◆ **Assignment**
Give the number of lines in the data that hold the string "Open". Nothing else is needed.

◆ **Records to use**
========================================================================
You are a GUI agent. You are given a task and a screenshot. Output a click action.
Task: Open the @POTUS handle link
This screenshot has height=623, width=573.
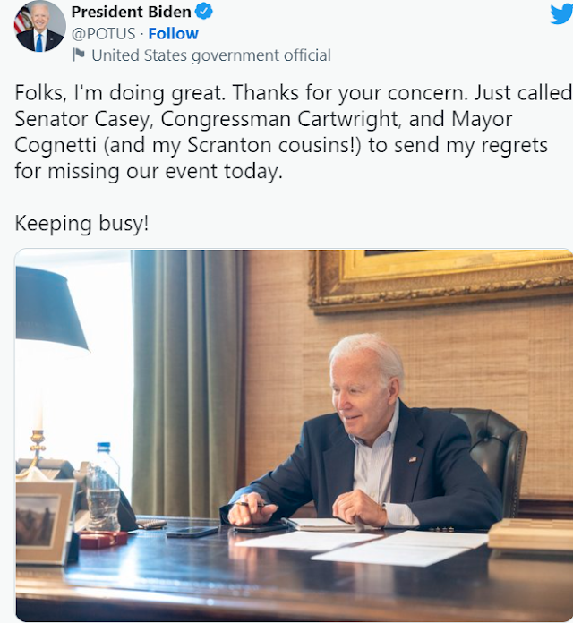click(103, 34)
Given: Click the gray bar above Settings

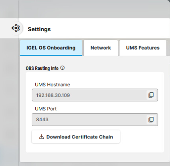Looking at the screenshot, I should (93, 9).
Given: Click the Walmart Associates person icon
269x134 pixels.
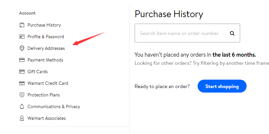Looking at the screenshot, I should pyautogui.click(x=22, y=118).
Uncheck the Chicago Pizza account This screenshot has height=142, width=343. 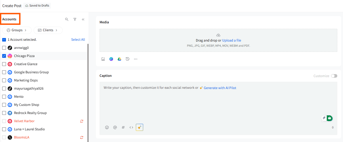(x=4, y=56)
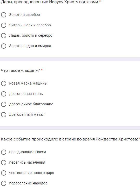Select the option Золото и серебро
The height and width of the screenshot is (193, 140).
pyautogui.click(x=4, y=15)
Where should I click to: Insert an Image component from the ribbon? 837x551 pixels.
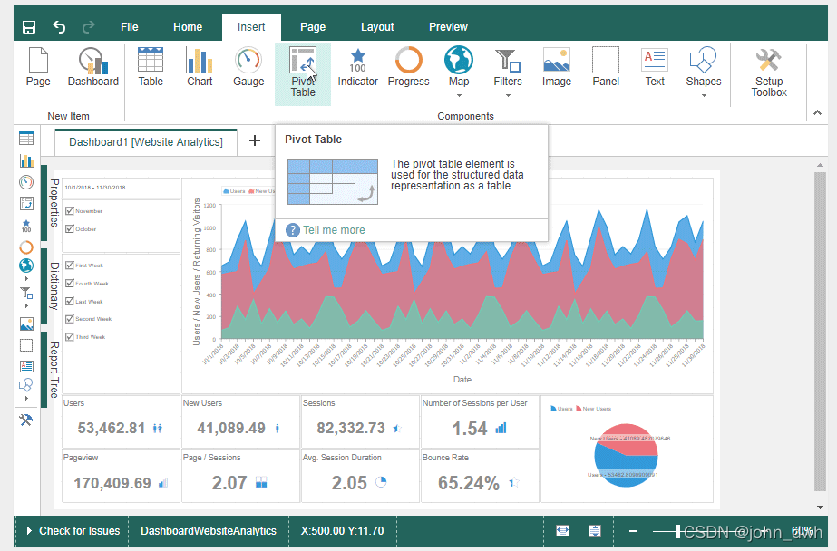tap(556, 66)
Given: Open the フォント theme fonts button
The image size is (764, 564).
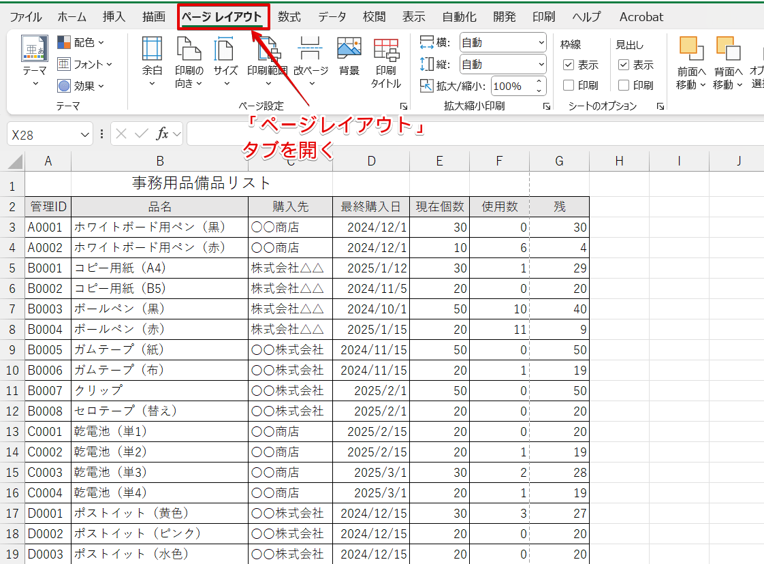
========================================================================
◆ **Your solution**
2